- Goal of the exercise
Set down the line containing "Task: Bet on 南韓 -2.5 at 1.53" and each line after it through the last line of the records, exactly, leaving pictures out.

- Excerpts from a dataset
+ + + + +

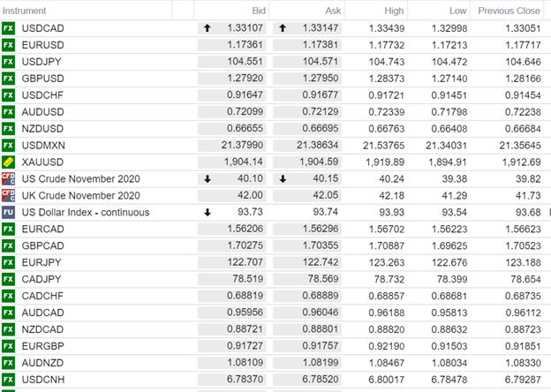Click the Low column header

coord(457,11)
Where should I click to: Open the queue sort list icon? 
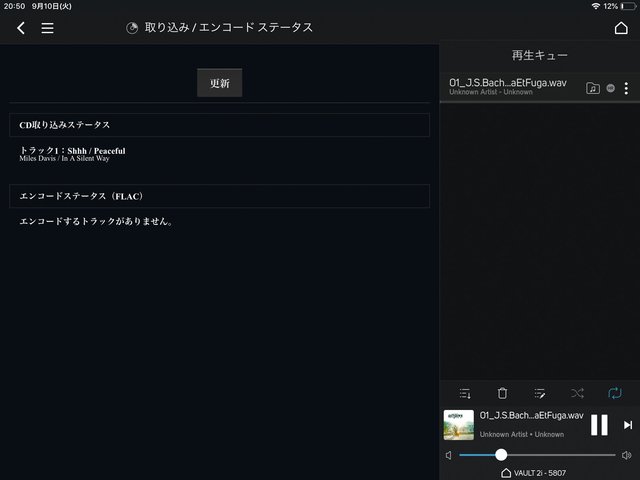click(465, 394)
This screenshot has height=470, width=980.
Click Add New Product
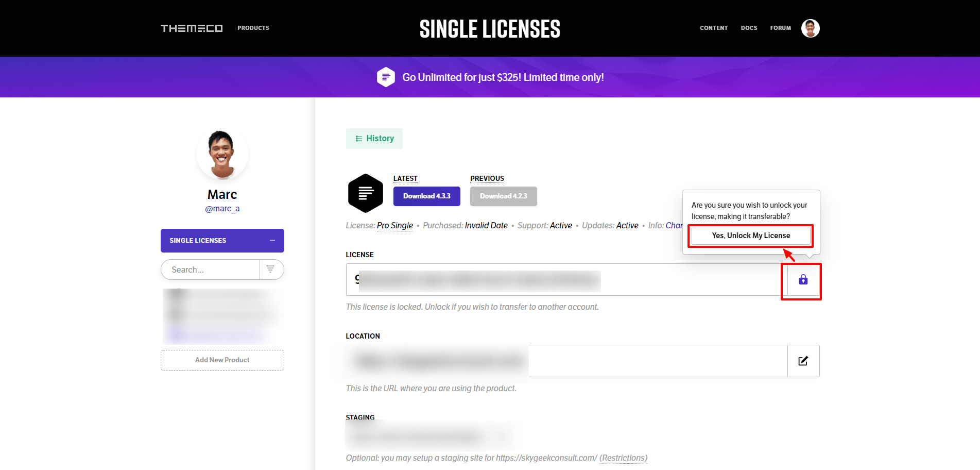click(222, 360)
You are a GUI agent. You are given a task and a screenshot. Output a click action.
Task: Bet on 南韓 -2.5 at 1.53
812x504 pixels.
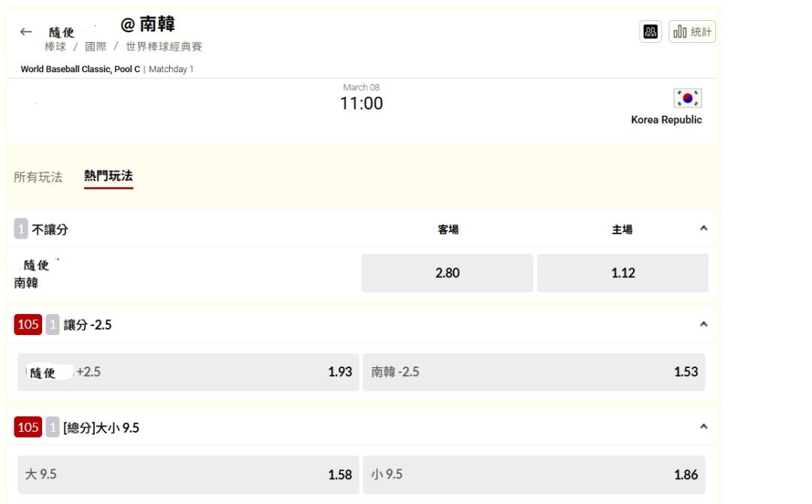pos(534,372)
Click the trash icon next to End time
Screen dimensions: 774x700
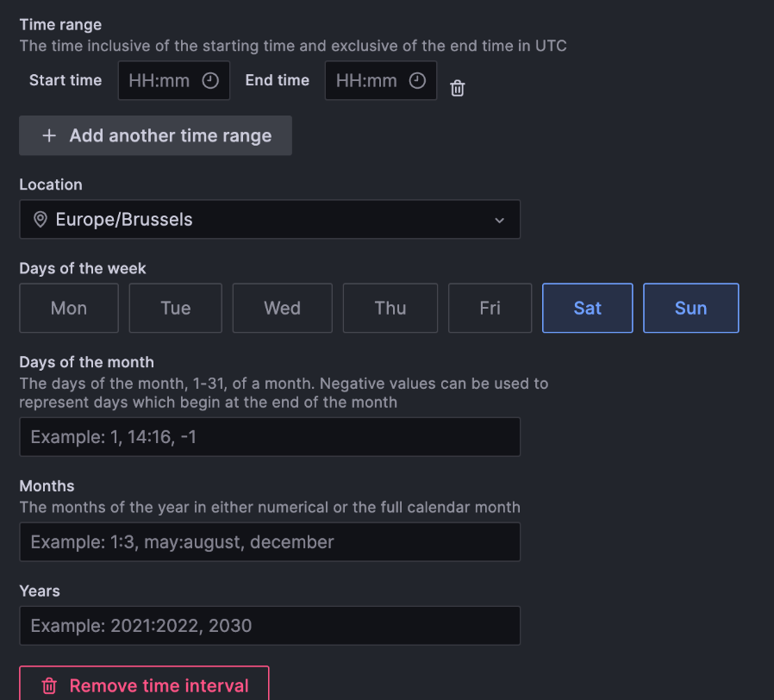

+ + + + +

- Exercise output
Task: Bet on 南韓 -2.5 at 1.53
812x504 pixels.
pos(534,372)
Click the trash icon next to End time
Screen dimensions: 774x700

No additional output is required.